Sebastián Uribe, hijo de los dueños del monopolio editorial internacional «Uberi», publicó su primer libro a los 17 años. Un poemario de pocas páginas, titulado «Todo tiene un significado profundo». Compuesto por ocho poemas (?) numerados que propenden al caos y a la cacofonía. En un escueto prólogo, el joven autor, (al que ya se le notaban sus artimañas) declaró su estética de que, como reza en el deleznable título, cada cosa que compone el mundo puede ser una metáfora de la vida, y agrega un absurdo ejemplo: «la imagen de una galleta remojándose en el interior de una taza de té, puede ser entendida como la dura existencia humana siendo despedazada por el oscuro trajinar del tiempo». Luego de unas cuantas palabras más concluye: «El universo entero rebosa de arte.
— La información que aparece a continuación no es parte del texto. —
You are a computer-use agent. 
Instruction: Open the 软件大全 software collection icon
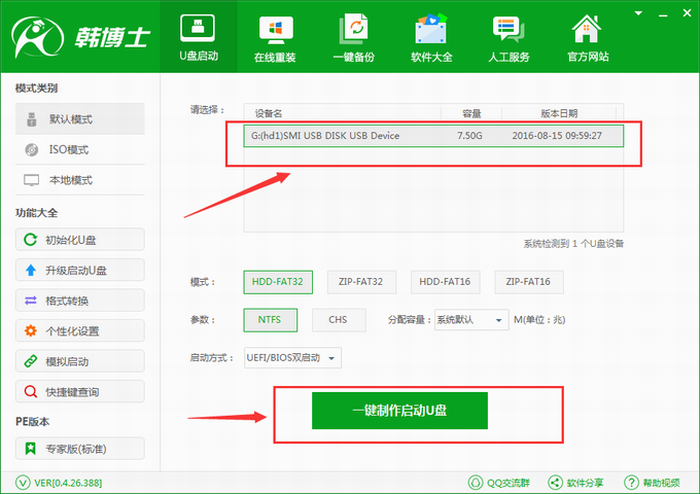pyautogui.click(x=432, y=37)
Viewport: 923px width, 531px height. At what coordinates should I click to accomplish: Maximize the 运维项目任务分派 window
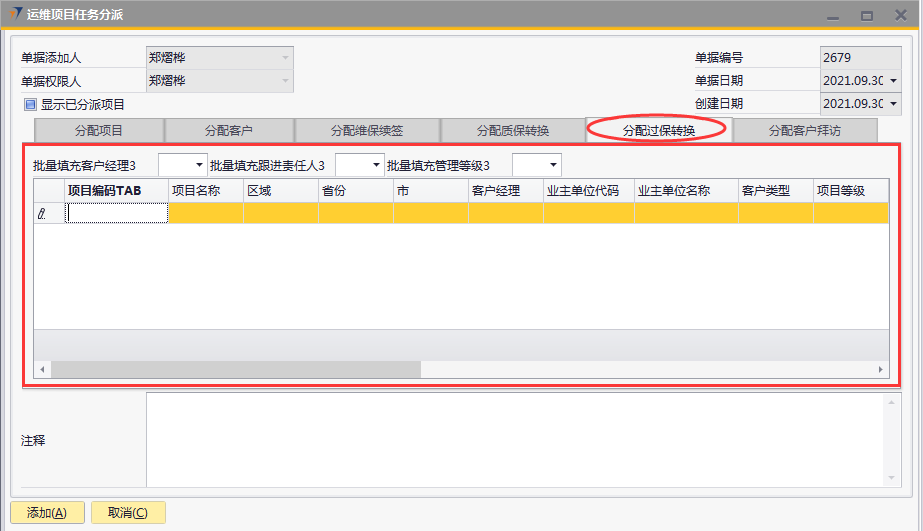(867, 15)
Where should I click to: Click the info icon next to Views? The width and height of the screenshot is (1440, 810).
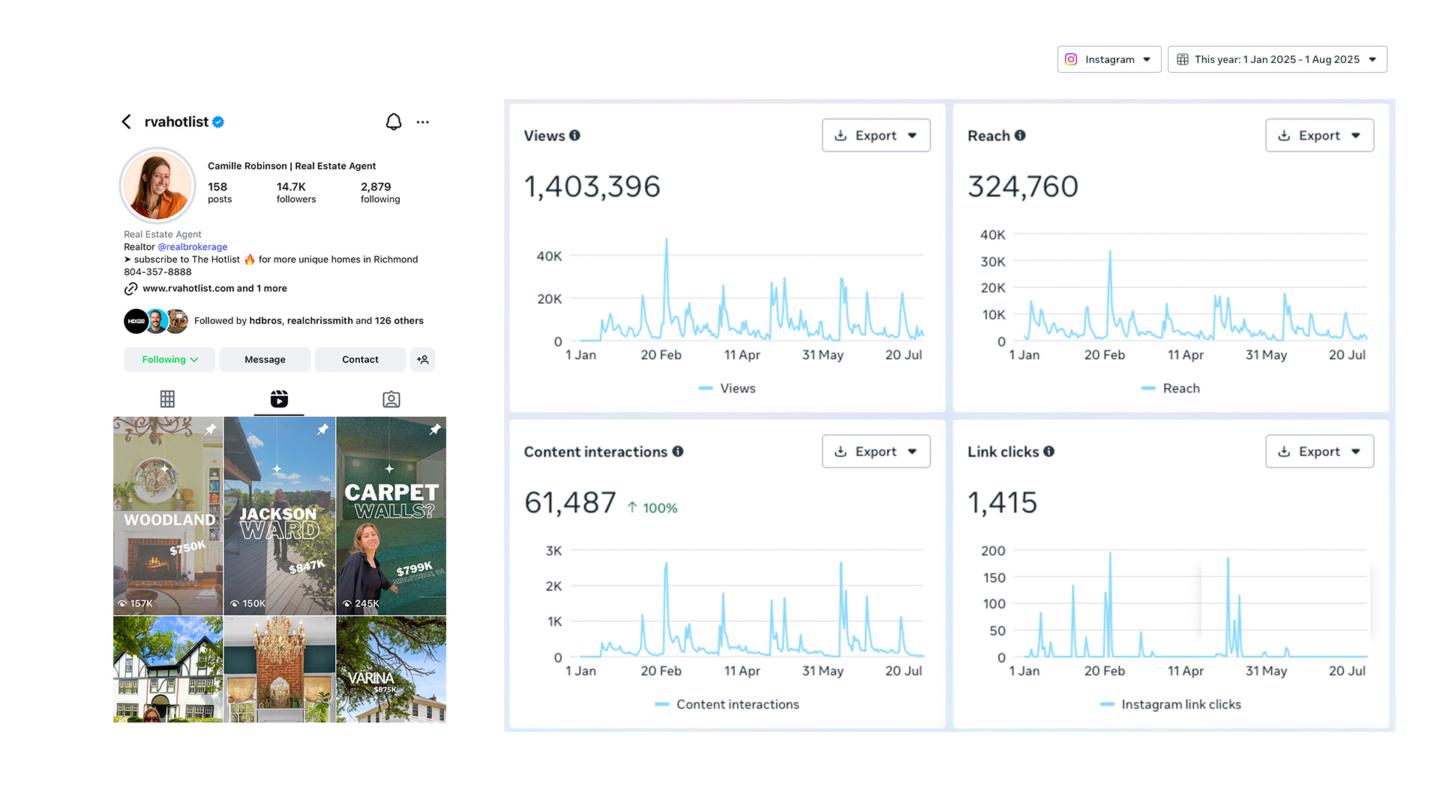coord(575,136)
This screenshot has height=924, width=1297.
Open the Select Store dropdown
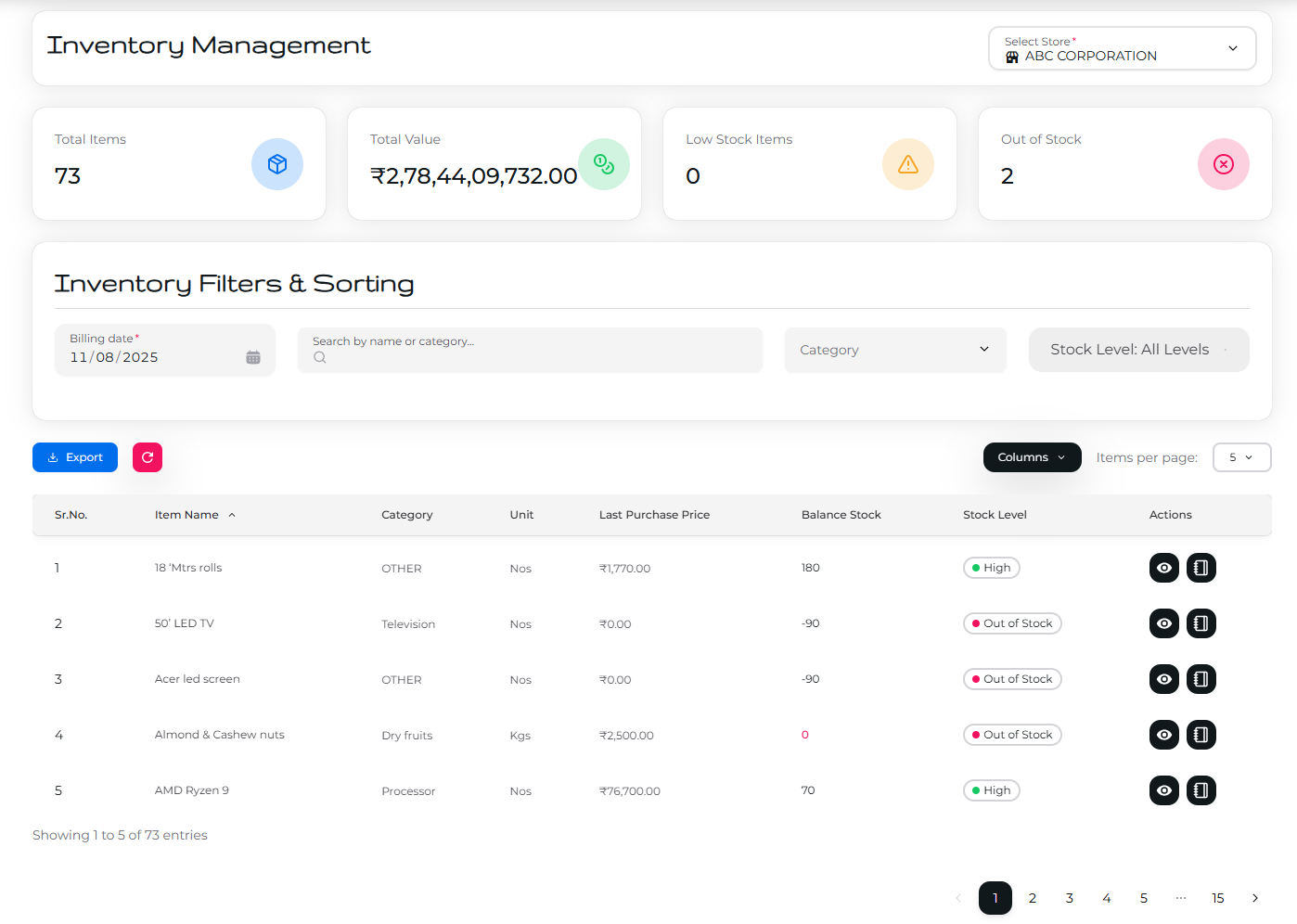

Cualquier objeto, garabato, acto, aroma, sonido, etcétera, entra en la categoría de lo bello, de lo sublime. Y nada es superior ni inferior. Ante una pura y verdadera sensibilidad, el cosmos es un idilio». Es decir, para Sebastián Uribe el chirrido de una puerta al cerrarse está al mismo nivel que la Novena Sinfonía de Beethoven. Para él no hay leyes que rijan el arte, no lo ve como el resultado de un arduo trabajo, como el fruto de una mente genial, diligente, sufrida, estudiosa, que dedica la mayor cantidad de tiempo posible al refinamiento de su obra. Para él todo es admisible. Algo que intentó demostrar en los farragosos e incoherentes poemas de su adolescencia. Transcribo a continuación uno de ellos:
VIII
Seráfico desdén deleitable
del innominable cárcamo
del Sino.
Zurumbático corsario
de emblemas nítidos,
radiantes, del Euforbo.
¡Oh talmúdico venero!
Del acróstico anatema.
¡Oh tiempo tus pirámides!
Del loable beneplácito del
edicto virreinal,
edénico, fulgurante,
incomploruto.
Advenimiento estelar.
Designio decimonónico,
efervescente, yuxtapuesto,
en el rudimental neologismo
proustiano del sabor primal.
Cuando se publicó «Todo tiene un significado profundo» innumerables críticos de dudosa procedencia y reputación alabaron la osadía de Uribe, diciendo que, en una sociedad tan acostumbrada a las viejas metáforas de comparar los ojos con estrellas, de cantarle a un amor perdido o imposible o de declamar la fatalidad de la muerte, su renovación en la poética era un bálsamo, una necesidad inevitable.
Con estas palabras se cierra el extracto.